EXERCISE DIRECTIONS: Could the lines from the line bearing "This screenshot has width=885, height=642." to the end of the records below be copied exactly, with the pictures left out and no other lines added?

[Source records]
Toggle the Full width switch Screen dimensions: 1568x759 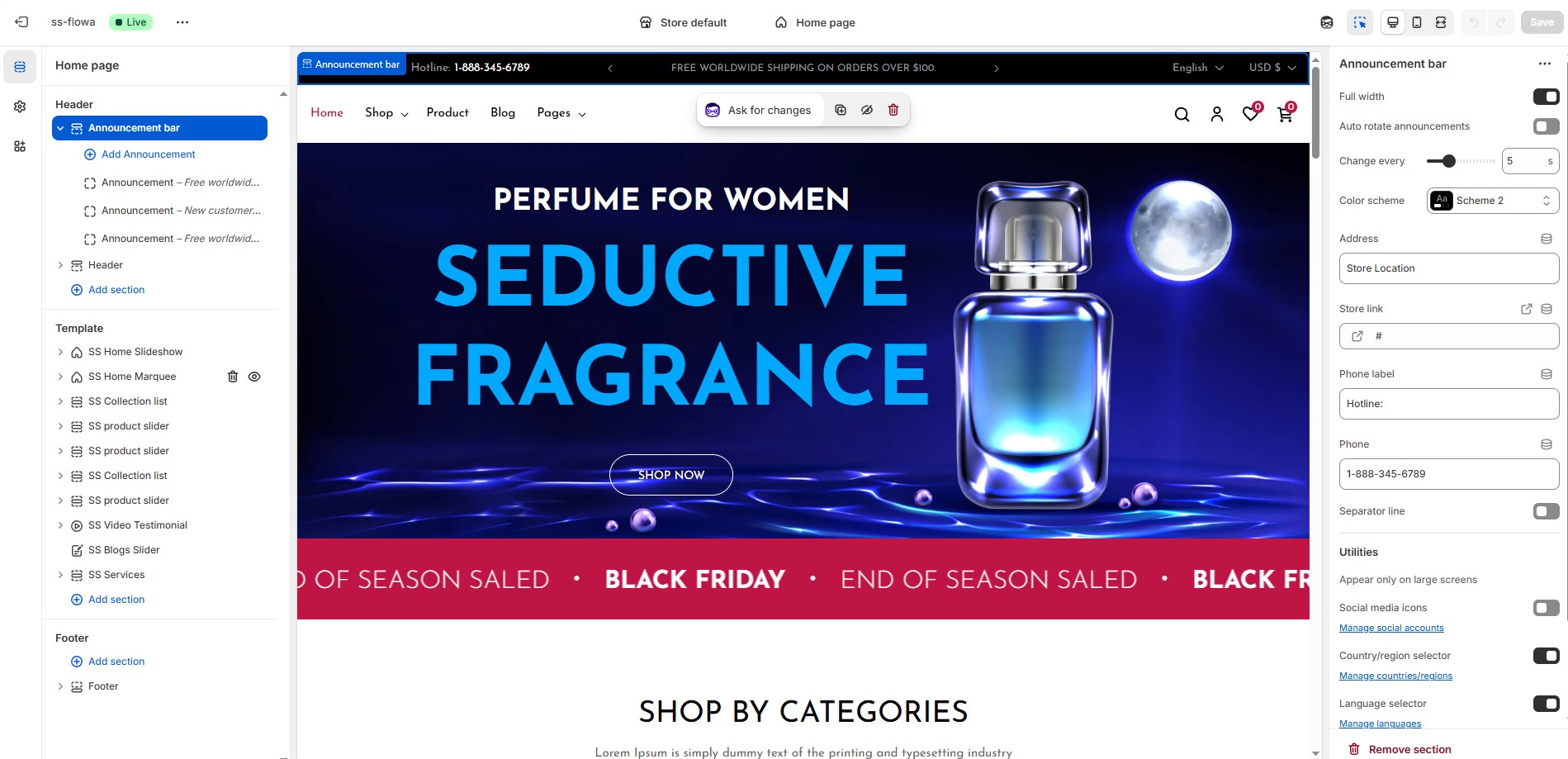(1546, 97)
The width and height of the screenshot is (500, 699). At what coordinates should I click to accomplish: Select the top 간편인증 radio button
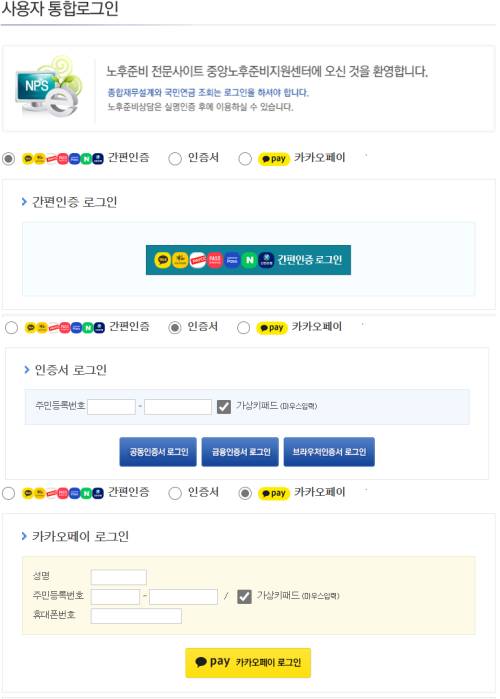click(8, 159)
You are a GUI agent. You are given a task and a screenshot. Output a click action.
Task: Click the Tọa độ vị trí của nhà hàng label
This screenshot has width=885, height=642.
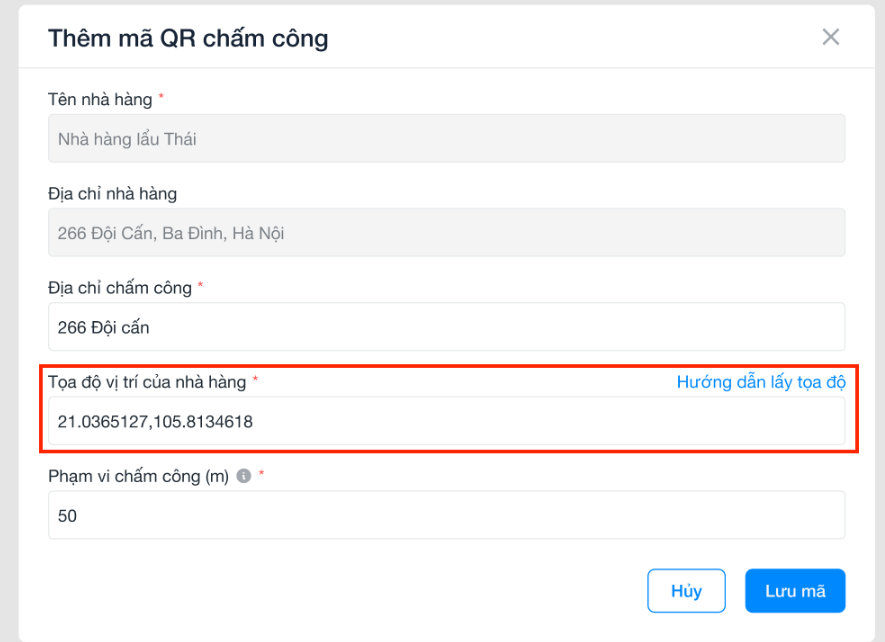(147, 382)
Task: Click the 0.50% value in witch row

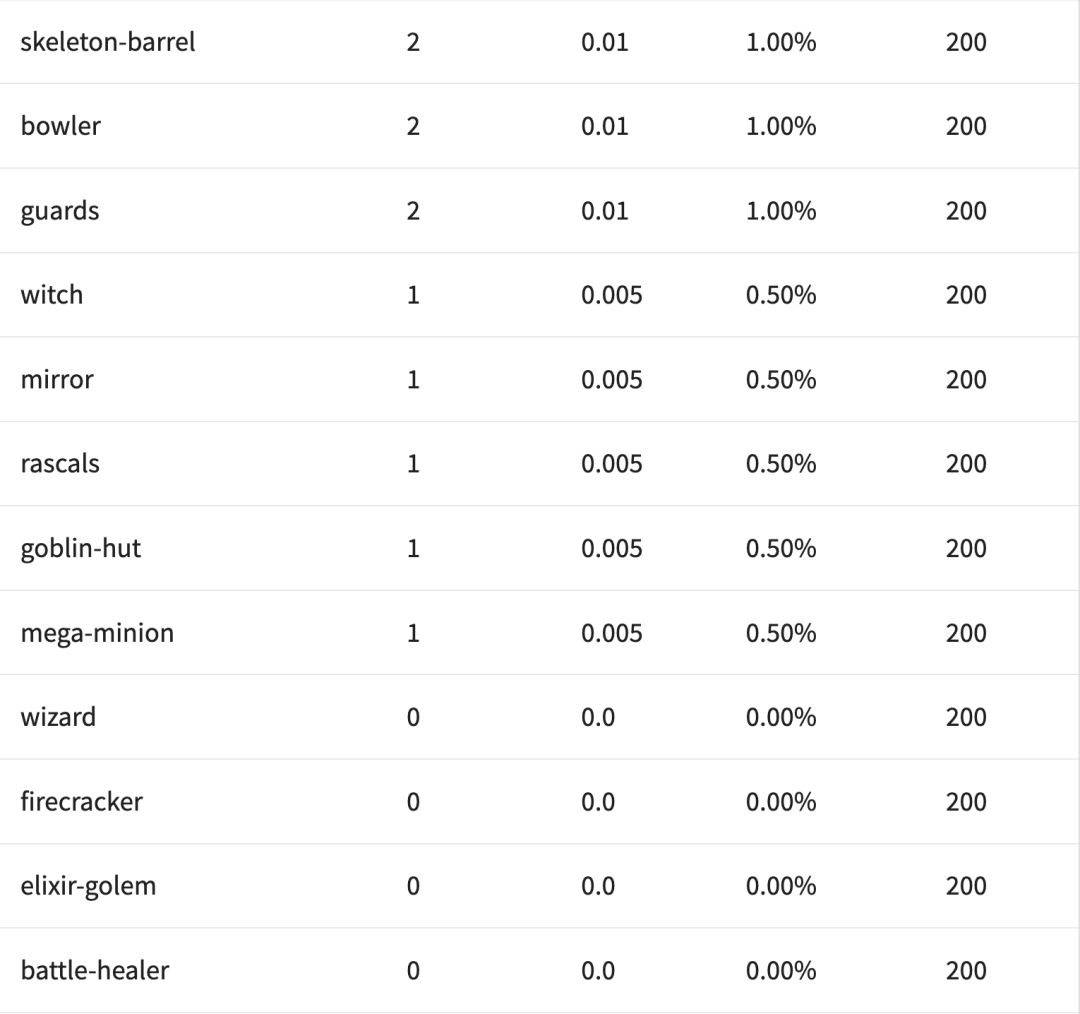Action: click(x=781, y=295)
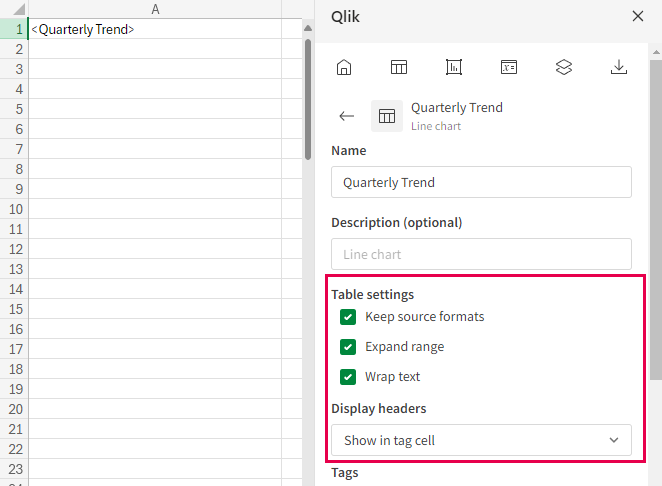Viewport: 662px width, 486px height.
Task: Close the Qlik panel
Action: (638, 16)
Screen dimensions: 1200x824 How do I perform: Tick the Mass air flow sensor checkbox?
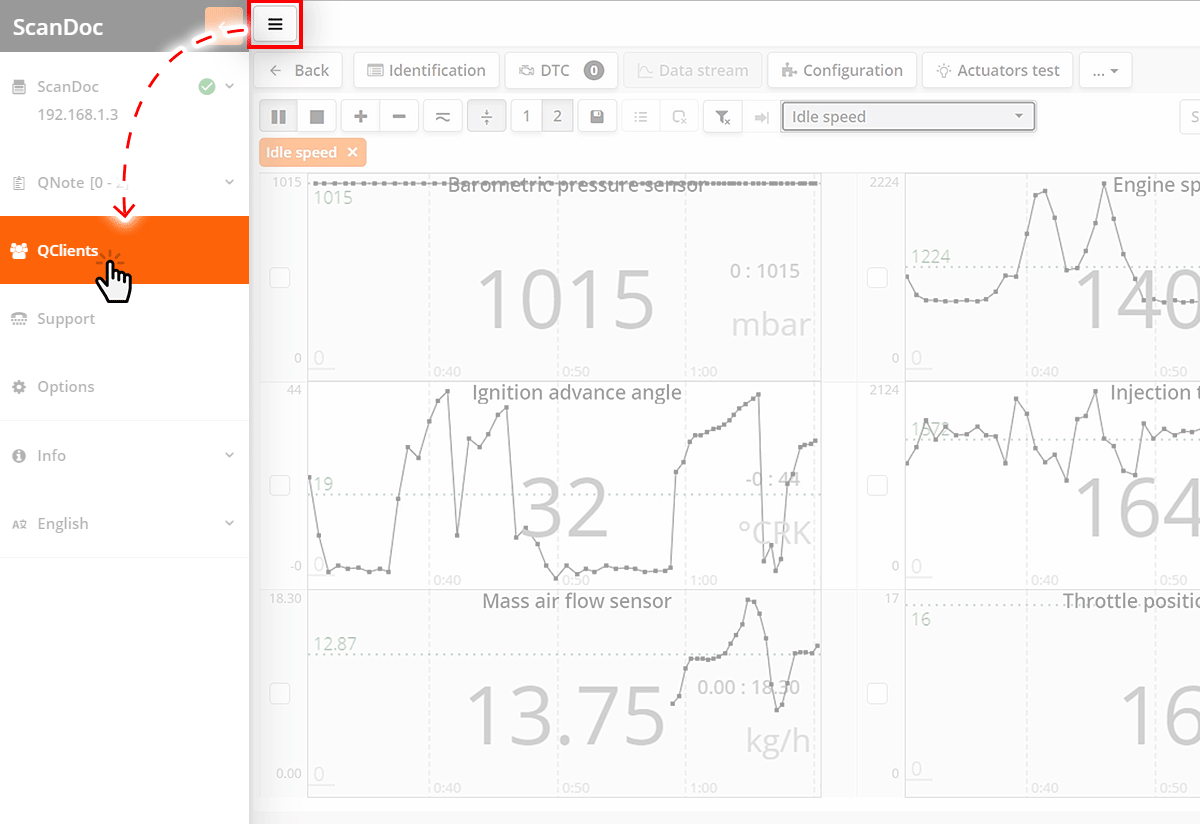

OUTPUT OF THE TASK:
This screenshot has width=885, height=642.
(147, 382)
Task: Click the 0.50% value in witch row

Action: click(x=781, y=295)
Viewport: 662px width, 486px height.
Task: Close the Qlik panel
Action: (638, 16)
Screen dimensions: 1200x824 How do I perform: Tick the Mass air flow sensor checkbox?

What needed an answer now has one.